● **What this task involves**
Copy out the worship readings below in full, word for word.
-- START Given text --
“A UU Eschatology” by Mark W. Harris
First Parish of Watertown – January 8, 2012
Call to Worship – from Joel 2:28-29
And it shall come to pass afterward,
That I will pour out my spirit on all flesh;
your sons and daughters shall prophesy,
your old men shall dream dreams,
and your young men shall see visions.
Even upon the menservants and maidservants
In those days, I will pour out my spirit.
Responsive Reading – #465 “The Wisdom to Survive” by Wendell Berry
“Preachers Warn” by Charles Simic
(printed in the New Yorker)
This peaceful world of ours is ready for destruction—
And still the sun shines, the sparrows come
Each morning to the bakery for crumbs.
Next door, two men deliver a bed for a pair of newlyweds
And stop to admire a bicycle chained to a parking meter.
Its owner is making lunch for his ailing grandmother.
He heats the soup and serves it to her in a bowl.
The windows are open, there’s a warm breeze.
The young trees on our street are delirious to have leaves.
Italian opera is on the radio, the volume too high.
Brevi e tristi giorni visse, a baritone sings.
Everyone up and down our block can hear him.
Something about the days that remain for us to enjoy
Being few and sad. Not today, Maestro Verdi!
At the hairdresser’s a girl leaps out of a chair,
Her blond hair bouncing off her bare shoulders
As she runs out the door in her high heels.
“I must be off,” says the handsome boy to his grandmother.
His bicycle is where he left it.
He rides it casually through the heavy traffic
His white shirttails fluttering behind him
Long after everyone else has come to a sudden stop.
“You must always be intoxicated” by Charles Baudelaire
You must always be intoxicated. That sums it all up; it’s the only question. In order not to feel the horrible burden of Time which breaks your back and bends you down to earth, you must be unremittingly intoxicated.
-- END Given text --
-- START Dataset excerpts --
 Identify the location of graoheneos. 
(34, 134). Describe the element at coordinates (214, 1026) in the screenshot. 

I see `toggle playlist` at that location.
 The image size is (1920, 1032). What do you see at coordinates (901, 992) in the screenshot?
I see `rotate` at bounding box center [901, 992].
-- END Dataset excerpts --
-- START Dataset excerpts --
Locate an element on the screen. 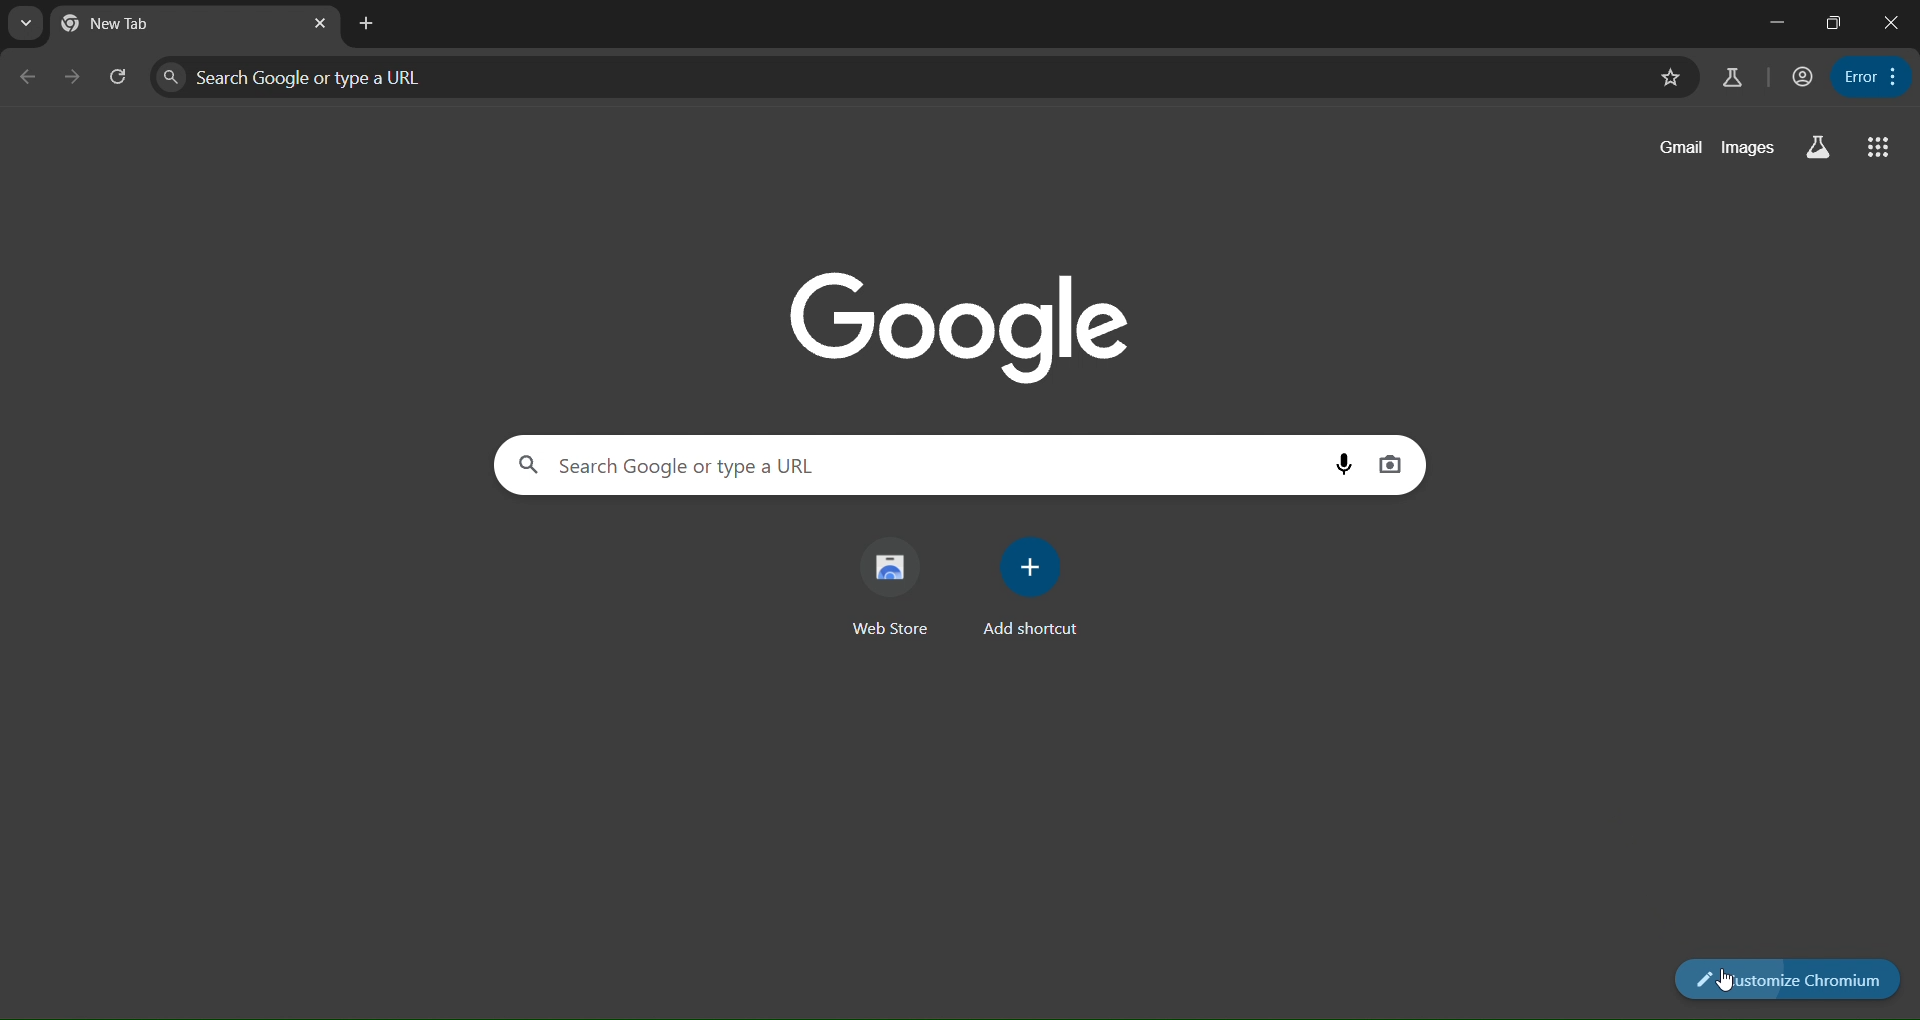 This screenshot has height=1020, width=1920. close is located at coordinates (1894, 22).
-- END Dataset excerpts --
● **Complete response**
“A UU Eschatology” by Mark W. Harris
First Parish of Watertown – January 8, 2012
Call to Worship – from Joel 2:28-29
And it shall come to pass afterward,
That I will pour out my spirit on all flesh;
your sons and daughters shall prophesy,
your old men shall dream dreams,
and your young men shall see visions.
Even upon the menservants and maidservants
In those days, I will pour out my spirit.
Responsive Reading – #465 “The Wisdom to Survive” by Wendell Berry
“Preachers Warn” by Charles Simic
(printed in the New Yorker)
This peaceful world of ours is ready for destruction—
And still the sun shines, the sparrows come
Each morning to the bakery for crumbs.
Next door, two men deliver a bed for a pair of newlyweds
And stop to admire a bicycle chained to a parking meter.
Its owner is making lunch for his ailing grandmother.
He heats the soup and serves it to her in a bowl.
The windows are open, there’s a warm breeze.
The young trees on our street are delirious to have leaves.
Italian opera is on the radio, the volume too high.
Brevi e tristi giorni visse, a baritone sings.
Everyone up and down our block can hear him.
Something about the days that remain for us to enjoy
Being few and sad. Not today, Maestro Verdi!
At the hairdresser’s a girl leaps out of a chair,
Her blond hair bouncing off her bare shoulders
As she runs out the door in her high heels.
“I must be off,” says the handsome boy to his grandmother.
His bicycle is where he left it.
He rides it casually through the heavy traffic
His white shirttails fluttering behind him
Long after everyone else has come to a sudden stop.
“You must always be intoxicated” by Charles Baudelaire
You must always be intoxicated. That sums it all up; it’s the only question. In order not to feel the horrible burden of Time which breaks your back and bends you down to earth, you must be unremittingly intoxicated.